More ‘experiential’ travel images are now in vogue. Credit: Shylith Onden Cheriyath / Travel Photographer of the Year

You are keen to emphasise that entries don’t need to be from exotic or unusual destinations to do well, right?
Yes – and we’ve been trying to get this message out for the whole duration of the competition. The UK is now the fifth biggest travel destination in the world, so you don’t need to go somewhere on a plane, and you can also reduce your carbon footprint.

Focussing on getting shots in the UK, or wherever you live, is also helpful at the moment when not everyone has a lot of money. The place you live is likely to be a travel destination for somebody.

Just look at the success of our most recent Young Travel Photographer of the Year, Cal Cole – he took shots of Manchester, where he lives. It is is obviously a very vibrant and photogenic city.

Travel Photographer of the Year

The Young TPOTY 2022 Winner, taken in Manchester by Cal Cole. So you don’t need to jet off to exotic destinations to break through.

Chris Coe’s biggest tips for success in Travel Photography of the Year

1. Impact and quality
I’d say the quality and impact of the entries are really important. We print the images for an exhibition so we have to consider image quality – but I do need to qualify this.

There are images that are not technically very good but have a fantastic mood or sense of what is happening – if you think about the last 50 years of photography, we can all think of images like this. So there are no hard-and-fast rules about image sharpness or ISO, for example, it’s all case by case. Don’t let a lack of technical perfection dissuade you from entering.

2. Not following the brief
The second reason that images or portfolios don’t get through is that entrants haven’t followed the brief. People tend to enter their favourite pictures, rather than the most suitable ones. I can think of one entrant who narrowly avoided winning the whole competition some years ago – he had an excellent portfolio, let down by one image. Even though his girlfriend told him to replace it, he really liked it so he insisted on including. A real shame.

3. Get feedback
As my above anecdote show, this is really important. It doesn’t need to be a photographer but we are often too close to our work to be the best judge.

4. Think different
Then, think about originally and a fresh take on the subject. It’s hard to be totally original with so many images out there, but you need to try and stamp your particular vision on an image.

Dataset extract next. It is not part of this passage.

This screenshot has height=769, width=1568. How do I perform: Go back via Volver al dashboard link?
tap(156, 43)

When I started the competition, we used to see lots of images of Buddhist monks in Thailand, Masai Mara warriors and South American street markets, and these subjects are fine, so long as they are not formulaic, bog-standard shots.

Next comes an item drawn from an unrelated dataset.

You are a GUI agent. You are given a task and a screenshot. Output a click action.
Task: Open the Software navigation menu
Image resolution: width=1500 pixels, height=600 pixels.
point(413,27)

Travel Photographer of the Year

Thailand monks are a popular subject but Lorenz Berna took a highly creative approach in the latest TPOTY

Don’t feel you have to follow a set of imaginary rules in your head. I see this with a lot of UK landscape photography, for example, which tends to be very formulaic, while other countries take a different approach.

How to win travel photography competitions

When entering a portfolio, keep your style consistent and tell a clear story. Credit: Roie Galitz

5. Think in portfolio terms
If you are entering a portfolio, the images need to tell a story and be a progression, rather than a repetition. When portolios are judged, they are seen together, so try not to do anything which disrupts this – mixing black and white and colour, for example, or submitting three landscape images and then a portrait. Your entry might get shortlisted but other portfolios will do better as they are better presented.